A veces, especialmente en noches hermosas, siente que este lugar es el fin del mundo.

En cuanto a él, su posición está un poquito más complicada. Es demasiado sensible para ser feliz, está demasiado abrumado por todos sus sentimientos irresolutos, cautos, desconfiados. Desearía gritar fuerte, llorar.

A Kleist le gustan los domingos, y también los días de feria, cuando ondean y pululan las batas azules y las vestimentas de las paisanas en el camino y en la estrecha avenida principal.

Un sueño. No hay nada allí. No quiero sueños. Al final se dice a sí mismo que vive demasiado solo. Se estremece, obligado a admitir qué falta de sentimientos es su relación con el mundo que lo rodea.

Está tan tristemente feliz, demasiado feliz, y de ahí su sofocación, su aridez, su tristeza. Tan solo. ¿Por qué los muertos no pueden emerger y conversar media hora con el hombre solitario?

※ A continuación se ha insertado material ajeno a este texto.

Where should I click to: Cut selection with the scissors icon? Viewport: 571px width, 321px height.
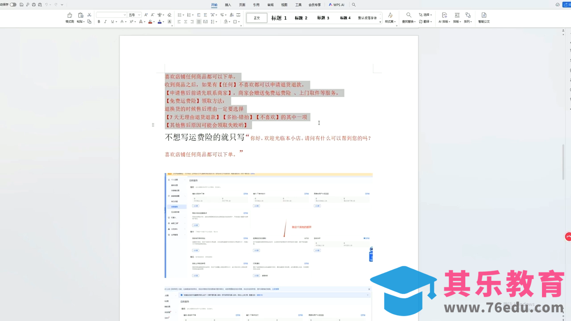point(89,15)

En una noche de verano uno debería realmente tener una mujer para amar.

Desea abandonarse a la catástrofe total de ser un poeta: lo mejor para mí es ser destruído lo más rápido posible.

Los versos que resuenan en su cerebro le parecen como graznidos de cuervos; desearía erradicar su memoria. Desearía derramar su vida, pero antes quiere desintegrar las cáscaras de su vida.

Eso sería el máximo mal, que tuviera que explicar cuál era su mal.

En el piso de su habitación yacen sus manuscritos, como niños horriblemente abandonados por su padre y su madre.

Kleist frunce los labios, y desearía sonreírle un poco. Lo consigue, pero con un esfuerzo. Es como si tuviera que levantar una gran piedra en su boca antes de sonreír.

A decir verdad, si lo admite con toda franqueza, se siente muy bien ahora; siente dolor, pero se siente bien al mismo tiempo. Algo le molesta, sí, realmente, es correcto, pero no en el pecho, no en los pulmones tampoco, ni en la cabeza, ¿qué? ¿En ninguna parte?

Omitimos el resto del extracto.